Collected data
· · · · · · ·

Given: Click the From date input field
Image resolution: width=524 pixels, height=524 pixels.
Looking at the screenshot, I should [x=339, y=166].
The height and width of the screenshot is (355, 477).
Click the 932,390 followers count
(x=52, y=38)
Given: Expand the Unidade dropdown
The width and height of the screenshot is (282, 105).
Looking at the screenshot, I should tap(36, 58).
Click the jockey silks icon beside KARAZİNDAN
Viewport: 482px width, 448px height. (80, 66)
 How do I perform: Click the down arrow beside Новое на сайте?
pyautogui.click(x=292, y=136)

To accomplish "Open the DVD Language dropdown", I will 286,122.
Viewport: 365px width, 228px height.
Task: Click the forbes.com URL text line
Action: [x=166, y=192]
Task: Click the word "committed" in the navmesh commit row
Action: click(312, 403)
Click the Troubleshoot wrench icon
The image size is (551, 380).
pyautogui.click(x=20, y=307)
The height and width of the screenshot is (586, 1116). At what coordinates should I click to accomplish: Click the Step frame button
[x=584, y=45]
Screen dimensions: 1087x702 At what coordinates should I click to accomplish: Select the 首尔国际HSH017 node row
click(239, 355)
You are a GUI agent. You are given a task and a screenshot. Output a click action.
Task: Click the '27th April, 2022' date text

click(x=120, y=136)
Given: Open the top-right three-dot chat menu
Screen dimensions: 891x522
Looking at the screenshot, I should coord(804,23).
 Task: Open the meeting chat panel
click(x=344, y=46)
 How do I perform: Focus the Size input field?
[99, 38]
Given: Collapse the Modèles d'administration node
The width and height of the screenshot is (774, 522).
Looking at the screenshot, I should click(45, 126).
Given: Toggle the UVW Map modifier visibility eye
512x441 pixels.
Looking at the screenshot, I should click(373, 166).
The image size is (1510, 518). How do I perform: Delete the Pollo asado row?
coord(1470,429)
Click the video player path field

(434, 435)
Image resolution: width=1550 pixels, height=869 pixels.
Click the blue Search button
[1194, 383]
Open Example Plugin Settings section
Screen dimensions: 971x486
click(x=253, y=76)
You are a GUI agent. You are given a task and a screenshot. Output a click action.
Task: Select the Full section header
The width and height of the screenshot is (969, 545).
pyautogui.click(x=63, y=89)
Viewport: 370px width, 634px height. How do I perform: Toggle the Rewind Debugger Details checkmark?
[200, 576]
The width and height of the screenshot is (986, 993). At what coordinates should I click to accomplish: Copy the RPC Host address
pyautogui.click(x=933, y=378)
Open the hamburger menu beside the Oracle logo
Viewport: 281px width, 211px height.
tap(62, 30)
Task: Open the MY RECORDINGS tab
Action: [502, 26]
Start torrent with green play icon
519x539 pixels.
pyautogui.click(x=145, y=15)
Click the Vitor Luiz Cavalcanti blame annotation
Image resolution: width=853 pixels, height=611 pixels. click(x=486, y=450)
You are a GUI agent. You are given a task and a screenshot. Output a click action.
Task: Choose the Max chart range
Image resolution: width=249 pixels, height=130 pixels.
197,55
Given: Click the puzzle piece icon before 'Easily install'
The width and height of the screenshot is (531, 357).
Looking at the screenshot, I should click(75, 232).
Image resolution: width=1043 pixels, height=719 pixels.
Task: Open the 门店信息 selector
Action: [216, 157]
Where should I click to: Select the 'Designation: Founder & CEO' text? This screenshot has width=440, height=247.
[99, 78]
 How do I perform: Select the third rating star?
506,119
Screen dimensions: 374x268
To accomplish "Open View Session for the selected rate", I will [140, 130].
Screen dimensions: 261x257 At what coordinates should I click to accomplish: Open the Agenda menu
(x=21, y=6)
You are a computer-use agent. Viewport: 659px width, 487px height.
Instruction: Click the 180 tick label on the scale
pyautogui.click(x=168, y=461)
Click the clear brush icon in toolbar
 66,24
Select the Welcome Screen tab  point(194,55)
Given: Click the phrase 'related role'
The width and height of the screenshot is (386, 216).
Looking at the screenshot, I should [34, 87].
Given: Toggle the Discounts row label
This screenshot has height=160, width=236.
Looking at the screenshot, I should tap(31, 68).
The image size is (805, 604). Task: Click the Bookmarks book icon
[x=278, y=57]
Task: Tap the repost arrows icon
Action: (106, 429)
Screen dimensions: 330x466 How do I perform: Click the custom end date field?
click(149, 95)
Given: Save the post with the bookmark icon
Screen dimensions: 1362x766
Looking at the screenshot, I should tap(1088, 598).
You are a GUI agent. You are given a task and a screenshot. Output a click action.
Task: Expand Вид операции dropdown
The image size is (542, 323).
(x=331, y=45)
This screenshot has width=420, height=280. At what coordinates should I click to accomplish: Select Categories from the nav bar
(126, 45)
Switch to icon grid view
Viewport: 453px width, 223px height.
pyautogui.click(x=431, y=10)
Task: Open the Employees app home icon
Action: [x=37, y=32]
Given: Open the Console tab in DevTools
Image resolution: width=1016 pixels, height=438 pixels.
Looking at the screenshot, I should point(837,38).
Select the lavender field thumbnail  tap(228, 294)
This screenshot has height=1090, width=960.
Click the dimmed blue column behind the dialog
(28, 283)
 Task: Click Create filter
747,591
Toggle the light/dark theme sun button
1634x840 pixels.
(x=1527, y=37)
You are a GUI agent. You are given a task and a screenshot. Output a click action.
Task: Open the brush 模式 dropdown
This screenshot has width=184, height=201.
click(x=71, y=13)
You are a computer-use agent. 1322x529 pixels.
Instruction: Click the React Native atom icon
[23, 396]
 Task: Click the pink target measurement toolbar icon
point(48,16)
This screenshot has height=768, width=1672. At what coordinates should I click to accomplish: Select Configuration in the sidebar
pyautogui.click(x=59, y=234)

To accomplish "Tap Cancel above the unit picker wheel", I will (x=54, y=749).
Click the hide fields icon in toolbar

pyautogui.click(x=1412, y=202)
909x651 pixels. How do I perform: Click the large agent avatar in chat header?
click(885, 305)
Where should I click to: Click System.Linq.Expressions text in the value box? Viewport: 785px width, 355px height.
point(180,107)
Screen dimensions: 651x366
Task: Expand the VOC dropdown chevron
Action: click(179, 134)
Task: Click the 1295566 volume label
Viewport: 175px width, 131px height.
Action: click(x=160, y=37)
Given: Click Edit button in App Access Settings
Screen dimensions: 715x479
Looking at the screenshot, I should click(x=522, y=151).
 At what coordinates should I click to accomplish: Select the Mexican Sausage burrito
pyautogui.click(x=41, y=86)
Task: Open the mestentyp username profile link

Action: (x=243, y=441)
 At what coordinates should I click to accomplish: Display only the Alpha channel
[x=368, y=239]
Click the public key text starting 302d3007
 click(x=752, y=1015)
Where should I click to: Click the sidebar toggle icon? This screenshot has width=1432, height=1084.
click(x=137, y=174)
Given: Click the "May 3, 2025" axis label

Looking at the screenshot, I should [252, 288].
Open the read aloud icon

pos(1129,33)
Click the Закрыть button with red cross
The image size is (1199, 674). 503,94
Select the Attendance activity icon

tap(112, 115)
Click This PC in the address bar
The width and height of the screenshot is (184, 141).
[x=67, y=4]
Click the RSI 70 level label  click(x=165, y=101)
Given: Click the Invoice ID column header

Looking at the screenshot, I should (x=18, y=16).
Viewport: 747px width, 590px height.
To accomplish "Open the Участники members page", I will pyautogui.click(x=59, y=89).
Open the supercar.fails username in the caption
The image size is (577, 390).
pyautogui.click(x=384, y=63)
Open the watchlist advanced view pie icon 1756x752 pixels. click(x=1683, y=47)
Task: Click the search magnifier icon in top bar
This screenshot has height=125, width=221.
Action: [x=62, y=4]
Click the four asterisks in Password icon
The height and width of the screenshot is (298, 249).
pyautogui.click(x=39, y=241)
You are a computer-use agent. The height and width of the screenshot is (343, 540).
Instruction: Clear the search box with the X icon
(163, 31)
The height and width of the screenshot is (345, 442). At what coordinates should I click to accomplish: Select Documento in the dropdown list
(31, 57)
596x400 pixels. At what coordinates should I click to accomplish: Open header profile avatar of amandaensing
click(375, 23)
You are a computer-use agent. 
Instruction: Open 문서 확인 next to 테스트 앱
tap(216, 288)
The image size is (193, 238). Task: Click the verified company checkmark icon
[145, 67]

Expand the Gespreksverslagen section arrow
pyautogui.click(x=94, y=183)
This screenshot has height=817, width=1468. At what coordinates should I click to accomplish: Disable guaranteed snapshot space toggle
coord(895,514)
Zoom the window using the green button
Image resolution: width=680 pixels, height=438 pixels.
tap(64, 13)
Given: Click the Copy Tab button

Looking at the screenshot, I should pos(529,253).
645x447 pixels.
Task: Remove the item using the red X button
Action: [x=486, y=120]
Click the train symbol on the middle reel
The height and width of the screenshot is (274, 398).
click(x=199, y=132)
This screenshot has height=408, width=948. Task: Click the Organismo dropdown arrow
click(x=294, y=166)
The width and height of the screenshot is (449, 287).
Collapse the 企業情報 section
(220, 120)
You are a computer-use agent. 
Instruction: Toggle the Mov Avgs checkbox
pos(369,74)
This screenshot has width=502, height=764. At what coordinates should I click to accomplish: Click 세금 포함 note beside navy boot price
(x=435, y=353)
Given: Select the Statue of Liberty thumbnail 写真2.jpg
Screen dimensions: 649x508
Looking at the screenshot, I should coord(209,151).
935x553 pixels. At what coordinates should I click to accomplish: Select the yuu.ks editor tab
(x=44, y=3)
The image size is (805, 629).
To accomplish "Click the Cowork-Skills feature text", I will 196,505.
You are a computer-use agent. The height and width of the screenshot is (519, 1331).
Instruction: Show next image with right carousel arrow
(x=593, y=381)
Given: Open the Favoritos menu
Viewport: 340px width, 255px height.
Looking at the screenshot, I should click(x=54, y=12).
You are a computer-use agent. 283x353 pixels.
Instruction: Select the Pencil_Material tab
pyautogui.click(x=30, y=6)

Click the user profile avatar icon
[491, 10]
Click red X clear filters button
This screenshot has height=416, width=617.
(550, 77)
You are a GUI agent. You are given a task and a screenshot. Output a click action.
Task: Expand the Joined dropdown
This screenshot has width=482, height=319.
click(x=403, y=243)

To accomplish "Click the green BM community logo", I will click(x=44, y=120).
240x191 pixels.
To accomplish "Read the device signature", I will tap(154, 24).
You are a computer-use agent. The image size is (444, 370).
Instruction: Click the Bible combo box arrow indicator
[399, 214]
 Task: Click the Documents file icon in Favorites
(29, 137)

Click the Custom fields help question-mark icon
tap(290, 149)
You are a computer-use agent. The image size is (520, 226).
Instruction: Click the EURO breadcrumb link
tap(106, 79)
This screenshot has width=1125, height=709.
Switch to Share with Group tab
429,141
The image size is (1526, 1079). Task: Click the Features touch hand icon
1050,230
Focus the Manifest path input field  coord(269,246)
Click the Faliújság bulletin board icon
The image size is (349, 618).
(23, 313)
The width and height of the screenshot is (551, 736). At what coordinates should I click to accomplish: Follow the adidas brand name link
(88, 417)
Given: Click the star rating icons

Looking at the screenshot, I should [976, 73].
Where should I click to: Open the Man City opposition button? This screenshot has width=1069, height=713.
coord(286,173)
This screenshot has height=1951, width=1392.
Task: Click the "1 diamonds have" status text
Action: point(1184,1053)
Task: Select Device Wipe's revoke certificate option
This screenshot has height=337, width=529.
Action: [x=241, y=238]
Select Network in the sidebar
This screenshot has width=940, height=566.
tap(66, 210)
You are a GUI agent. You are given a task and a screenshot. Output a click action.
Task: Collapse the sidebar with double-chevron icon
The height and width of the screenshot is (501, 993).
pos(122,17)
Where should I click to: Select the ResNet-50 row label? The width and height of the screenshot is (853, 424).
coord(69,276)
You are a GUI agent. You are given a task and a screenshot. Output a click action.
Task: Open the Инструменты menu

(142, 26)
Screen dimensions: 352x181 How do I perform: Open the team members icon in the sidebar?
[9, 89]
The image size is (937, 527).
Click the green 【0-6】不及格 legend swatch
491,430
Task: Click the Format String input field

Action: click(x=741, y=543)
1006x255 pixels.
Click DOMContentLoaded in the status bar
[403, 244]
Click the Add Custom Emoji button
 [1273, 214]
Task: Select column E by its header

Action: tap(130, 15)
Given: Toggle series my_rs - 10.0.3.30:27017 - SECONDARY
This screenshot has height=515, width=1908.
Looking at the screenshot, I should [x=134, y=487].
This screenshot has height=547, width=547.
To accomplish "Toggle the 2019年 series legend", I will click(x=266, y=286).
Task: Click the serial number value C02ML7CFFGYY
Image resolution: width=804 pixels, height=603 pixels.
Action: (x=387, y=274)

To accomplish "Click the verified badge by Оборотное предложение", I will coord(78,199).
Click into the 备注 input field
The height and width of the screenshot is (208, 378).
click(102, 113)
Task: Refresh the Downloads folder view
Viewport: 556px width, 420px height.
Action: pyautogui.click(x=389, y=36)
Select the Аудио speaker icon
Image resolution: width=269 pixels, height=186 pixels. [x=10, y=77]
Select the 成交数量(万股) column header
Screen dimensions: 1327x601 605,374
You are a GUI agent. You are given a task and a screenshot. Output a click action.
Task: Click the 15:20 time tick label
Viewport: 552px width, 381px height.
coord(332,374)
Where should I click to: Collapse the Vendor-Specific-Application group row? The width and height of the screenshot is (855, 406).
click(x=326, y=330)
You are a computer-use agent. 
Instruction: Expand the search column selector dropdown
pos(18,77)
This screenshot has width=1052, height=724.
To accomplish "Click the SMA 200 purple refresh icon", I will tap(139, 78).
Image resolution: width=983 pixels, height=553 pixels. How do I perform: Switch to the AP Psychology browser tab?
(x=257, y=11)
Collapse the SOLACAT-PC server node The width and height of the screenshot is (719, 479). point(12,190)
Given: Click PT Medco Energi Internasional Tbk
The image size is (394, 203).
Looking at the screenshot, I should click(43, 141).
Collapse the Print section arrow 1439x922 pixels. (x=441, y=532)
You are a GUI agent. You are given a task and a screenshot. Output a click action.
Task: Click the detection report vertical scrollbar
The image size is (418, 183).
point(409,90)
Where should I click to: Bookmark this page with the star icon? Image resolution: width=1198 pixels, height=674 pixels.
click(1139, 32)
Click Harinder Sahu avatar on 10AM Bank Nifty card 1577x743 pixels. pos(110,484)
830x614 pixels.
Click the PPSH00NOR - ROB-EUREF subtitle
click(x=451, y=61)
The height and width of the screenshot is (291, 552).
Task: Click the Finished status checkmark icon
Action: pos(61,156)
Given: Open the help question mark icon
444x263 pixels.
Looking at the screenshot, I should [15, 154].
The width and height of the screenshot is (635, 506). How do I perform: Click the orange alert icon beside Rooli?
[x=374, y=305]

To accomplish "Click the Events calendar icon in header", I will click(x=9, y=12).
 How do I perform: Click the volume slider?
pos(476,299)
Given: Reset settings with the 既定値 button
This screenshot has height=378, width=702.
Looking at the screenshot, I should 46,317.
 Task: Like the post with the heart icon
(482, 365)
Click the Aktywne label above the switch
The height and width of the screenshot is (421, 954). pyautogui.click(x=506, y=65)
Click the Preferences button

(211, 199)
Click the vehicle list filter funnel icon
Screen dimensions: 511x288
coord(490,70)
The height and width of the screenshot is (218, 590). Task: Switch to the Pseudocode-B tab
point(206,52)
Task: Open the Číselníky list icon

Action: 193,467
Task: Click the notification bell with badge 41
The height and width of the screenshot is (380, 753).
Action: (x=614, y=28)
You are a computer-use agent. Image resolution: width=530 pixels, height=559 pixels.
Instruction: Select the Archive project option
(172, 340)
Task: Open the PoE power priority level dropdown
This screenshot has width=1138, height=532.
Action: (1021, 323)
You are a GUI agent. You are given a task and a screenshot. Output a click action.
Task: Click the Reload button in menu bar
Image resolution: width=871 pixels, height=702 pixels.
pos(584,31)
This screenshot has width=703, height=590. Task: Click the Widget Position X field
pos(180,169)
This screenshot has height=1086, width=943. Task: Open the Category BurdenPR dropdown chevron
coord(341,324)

· · · · · · ·

ACTION ITEM = Return the span of lines in the data above that opens at the line with "Instruction: Select the Pencil_Material tab" and closes at the line with "240x191 pixels.", exactly, ends included, nothing else.

OUTPUT FOR THIS EXERCISE =
Instruction: Select the Pencil_Material tab
pyautogui.click(x=30, y=6)

Click the user profile avatar icon
[491, 10]
Click red X clear filters button
This screenshot has height=416, width=617.
(550, 77)
You are a GUI agent. You are given a task and a screenshot. Output a click action.
Task: Expand the Joined dropdown
This screenshot has width=482, height=319.
click(x=403, y=243)

To accomplish "Click the green BM community logo", I will click(x=44, y=120).
240x191 pixels.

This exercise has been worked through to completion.